Alıştırma görevi 1 — Prekarya hakkındaki metne göre prekarya hangi sosyal grupları ifade ediyor?
Alıştırma görevi 2 — Prekarya hakkındaki metni son cümlesinden sonra sürdürün.

Verilen metin —
#####

Bu kapsamda değinilmek istenen konu, Türkiye’de genişleyen prekarya nüfusu ve artan toplumsal güvencesizlik. Peki nedir bu prekarya? Prekarya kronik olarak geçici çalışmak durumunda olan sosyal grupları ifade ediyor. Bu grup, işsizlik ile işsizlik tehdidi arasındaki muğlak alanda kaygı ile yaşayan veya çalışan bireyleri kastediyor.
Bu gruptaki bireyler genellikle merkezi üretim mekanizmasından izole ediliyor ve işyerinden ve çalışma arkadaşlarından yabancılaşıyor. Türkiye gibi polarizasyona açık bir yapısı olan bir ülkede bu prekarya, yeni ve tehlikeli bir sınıf olarak tanımlanıyor.
Kamu, özel sektör ve sivil toplum örgütlerinin işbirliğine ihtiyaç duyulan bu alan, 6 Şubat depreminden sonra daha da yardıma muhtaç bir grup ve alan olarak ifade edilebilir. Toplumsal güvencesizlik denilince sosyal güvenlikten fiziki güvenliğe kadar çok geniş bir perspektif söz konusu.
Bir binanın penceresinden sarkarak dış cephe camlarını silen bir temizlik işçisi, yorgunluktan had safhaya gelmiş olan bir çağrı merkezi çalışanı, o günkü işini teslim etmeye çalışan bir lojistik personeli, bir üniversitede verdiği ve zorlukla bulduğu yarı zamanlı derse yetişmek isteyen akademisyen, bulunduğu birimin kendisine atamış olduğu lisansüstü eğitim yapmak amacıyla başvuruda bulunup sonrasında devamsızlık gösteren öğrenci ile iletişim kurmaya çalışan ve yanısıra diğer akademisyenin almak istemediği öğrenci ile uğraşmak zorunda kalan akademisyen, römorkun üstünde fıstık toplamaya giden geçici tarım işçisi…
Zorluklar eğitim arka planları farklı olan kesimleri farklı düzeyde sınıyor. Zira çok uzun bir eğitim aşamasından sonra henüz yeni çalışma hayatına giren bir beyaz yakalı çalışan ile aynı ücrete sahip olan mavi yakalı çalışan için de benzer bir durum söz konusu.
Prekarya kavramı “işçi sınıfı ya da proletarya” olarak değil daha geniş kapsamlı bir grubu ifade ediyor. Ayşe Buğra (2013) çalışmasında Prekarya’yı çalışma hayatına ve sürekli bir işe bağlı sosyal haklara sahip olamayan, kendilerini sabit bir iş yerine ve orada kurulan ilişkilere bağlı hissetmeyen insanlar olarak tanımlıyor (Buğra, 2013, 62). Bu tanıma belirli bir işte çalışıyor olmasına rağmen suistimale uğrayıp yabancılaşmış olan grupları da ekleyebiliriz.

#####

Kayıt alıntıları —

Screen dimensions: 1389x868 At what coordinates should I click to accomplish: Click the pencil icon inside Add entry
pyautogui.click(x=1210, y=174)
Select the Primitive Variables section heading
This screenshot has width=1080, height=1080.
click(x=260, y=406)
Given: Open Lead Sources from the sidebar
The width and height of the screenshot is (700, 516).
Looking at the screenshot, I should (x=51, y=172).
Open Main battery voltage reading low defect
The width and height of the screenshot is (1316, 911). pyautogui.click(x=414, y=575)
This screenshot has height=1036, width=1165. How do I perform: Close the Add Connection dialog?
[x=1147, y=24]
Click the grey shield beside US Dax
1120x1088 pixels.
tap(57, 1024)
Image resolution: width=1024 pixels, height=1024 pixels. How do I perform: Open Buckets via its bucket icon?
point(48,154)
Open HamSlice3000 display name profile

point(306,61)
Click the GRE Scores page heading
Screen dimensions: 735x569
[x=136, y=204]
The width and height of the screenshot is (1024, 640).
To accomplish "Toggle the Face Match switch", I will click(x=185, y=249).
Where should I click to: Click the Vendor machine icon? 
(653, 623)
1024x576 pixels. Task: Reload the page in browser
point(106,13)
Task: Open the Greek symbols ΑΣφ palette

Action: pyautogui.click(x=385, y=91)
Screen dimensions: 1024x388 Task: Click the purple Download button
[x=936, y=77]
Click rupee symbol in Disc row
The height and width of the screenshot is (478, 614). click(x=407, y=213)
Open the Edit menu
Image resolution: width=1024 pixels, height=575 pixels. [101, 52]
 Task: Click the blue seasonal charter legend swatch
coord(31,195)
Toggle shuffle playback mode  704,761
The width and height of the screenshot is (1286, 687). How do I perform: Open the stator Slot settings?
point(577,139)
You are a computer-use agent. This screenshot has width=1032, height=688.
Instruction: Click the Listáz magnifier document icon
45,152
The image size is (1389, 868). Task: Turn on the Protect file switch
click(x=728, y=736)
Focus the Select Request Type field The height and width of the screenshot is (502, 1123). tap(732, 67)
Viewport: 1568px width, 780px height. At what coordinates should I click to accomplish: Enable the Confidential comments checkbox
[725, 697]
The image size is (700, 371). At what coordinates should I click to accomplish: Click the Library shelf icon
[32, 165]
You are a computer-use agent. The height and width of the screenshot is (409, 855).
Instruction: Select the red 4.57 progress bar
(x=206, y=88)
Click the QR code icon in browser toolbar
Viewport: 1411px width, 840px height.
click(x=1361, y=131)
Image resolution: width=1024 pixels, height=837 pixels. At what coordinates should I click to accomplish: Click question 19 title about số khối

#####

Görev cevabı 1 — Kronik olarak geçici çalışmak durumunda olan sosyal grupları ifade ediyor.

Görev cevabı 2 —
Bu güvencesizlik uzun yıllar bir özel sektör firmasında çalışmış yönetici konumundaki bireyler için bile geçerli olabilir. Sonuçta belirli bir sosyal güvenlik korumasından mahrum olunan veya çalışanın geleceğini planlayamadığı bir ekosistem oluşmaktadır.
Buna hükümetlerin seçim dönemlerinde popülist politikaları ile ihya etmeye çalıştıkları dezavantajlı kesimler eklenince ortaya bir haksız rekabetin çıktığı söylenebilir.
Zira ev hanımına sağlanan sosyal güvenlik, merdiven altı atölyelerde çalışan tarım işçileri veya taşeron temizlik işçileri söz konusu olduğunda hangi şartlarda oluşabilmektedir. ILO (Uluslararası Çalışma Örgütü) tarafından eğreti istihdam olarak tanımlanan grup ta bu özellikleri taşımaktadır.
Örgütsüzlük temel sorunlardan biri olmaktadır.
Sorun olmasının nedeni bu gruptaki çalışanların bir sendika veya meslek odasının bir parçası olmaması nedeniyle olmaktadır.
Yukarıda sözünü ettiğim çalıştayın bazı sonuçları şu şekilde; var olan iş ve sosyal güvenlik yasalarının uygulanması ve mümkünse herkes için uygulanması önem kazanmaktadır. Vergi ve sosyal güvenlik sistemine olan güvensizliğin giderilmesi, kırılganlığa açık sektörlerin izlenerek denetlenmesi önemlidir.
Güvenceli ve sürdürülebilir kadın ve genç istihdamının desteklenmesi gerekmektedir.
6 Şubat depremi sonrası yaşanan gasp, kapkaç ve hırsızlık olayları ve yine şehir içinde işyerlerlerine ve esnafa yönelik saldırılar günümüz toplumunun giderek artan şiddet ortamına işaret etmektedir.
Zira bu şiddetin kendisi de bir tür güvencesizliktir. Sadece 2022 yılında 3 bin 984 silahlı şiddet olayı yaşanmış, bunun 2 bin 278’i ölmüş, 4 bin 231 kişi yaralanmıştır.
Bu rakamlar 2023 yılının ilk 6 ayında bin 723 silahlı şiddet olayı ve 1.071 ölü şeklindedir. Yolsuzluğun ve şiddetin bu kadar arttığı bir ortamda iyi bir ekonomi ve siyasetten bahsetmek ne kadar anlamlıdır o da tartışılır.